**Material for the task**
- - - -
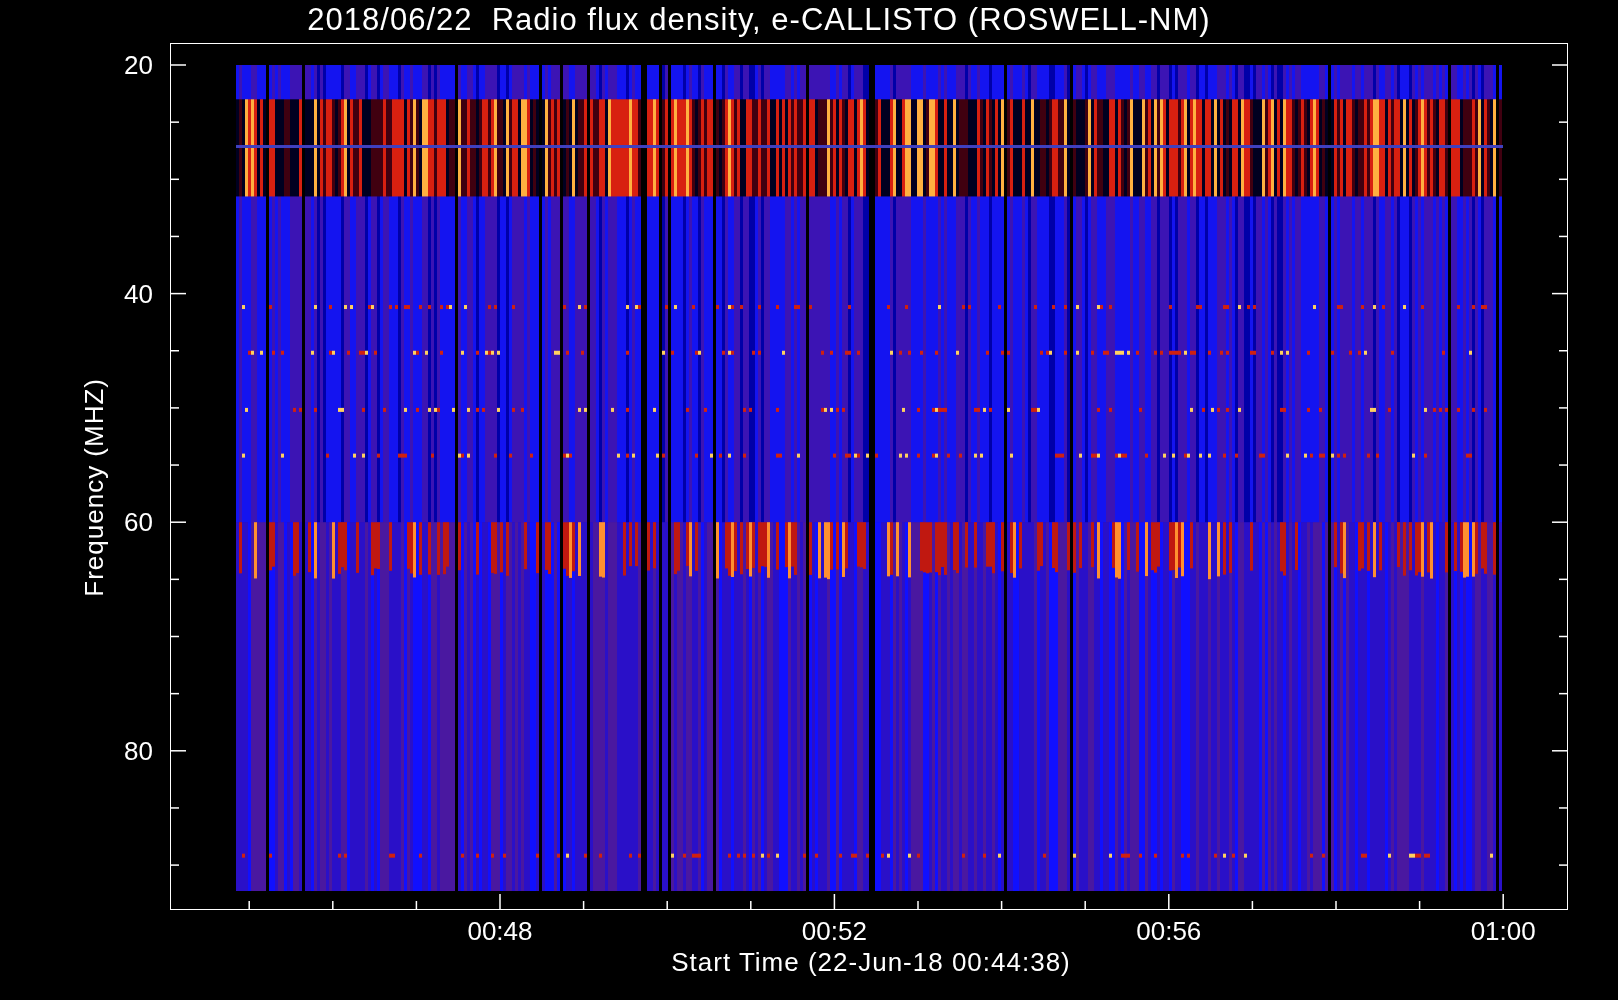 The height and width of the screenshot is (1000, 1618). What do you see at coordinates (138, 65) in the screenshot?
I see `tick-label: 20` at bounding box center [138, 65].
- - - -
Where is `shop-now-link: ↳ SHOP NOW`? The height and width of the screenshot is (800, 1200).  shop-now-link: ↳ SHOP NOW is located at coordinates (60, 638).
- - - -
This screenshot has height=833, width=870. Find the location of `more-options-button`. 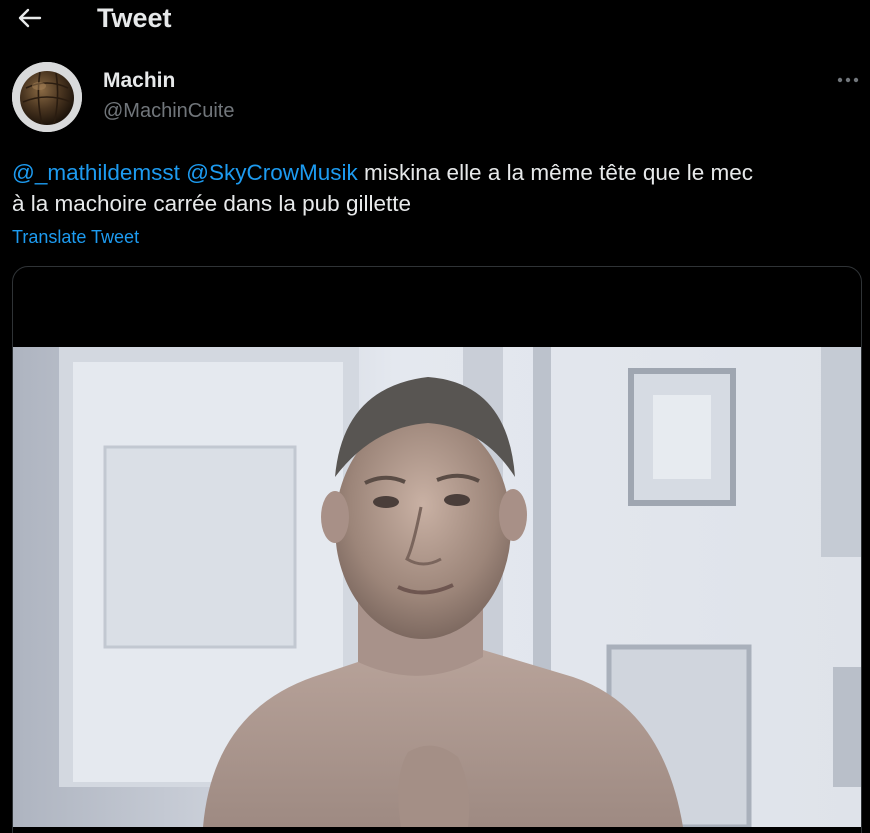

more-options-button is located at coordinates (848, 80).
- - - -
**Task to complete**
Rewrite the lines from the one with "The height and width of the screenshot is (1000, 1618)." to the one with "center [138, 65]." as a numbered list, skipping any blank lines. Leave the pictures out of your answer.

**Written solution**
1.  The height and width of the screenshot is (1000, 1618). What do you see at coordinates (138, 65) in the screenshot?
2. I see `tick-label: 20` at bounding box center [138, 65].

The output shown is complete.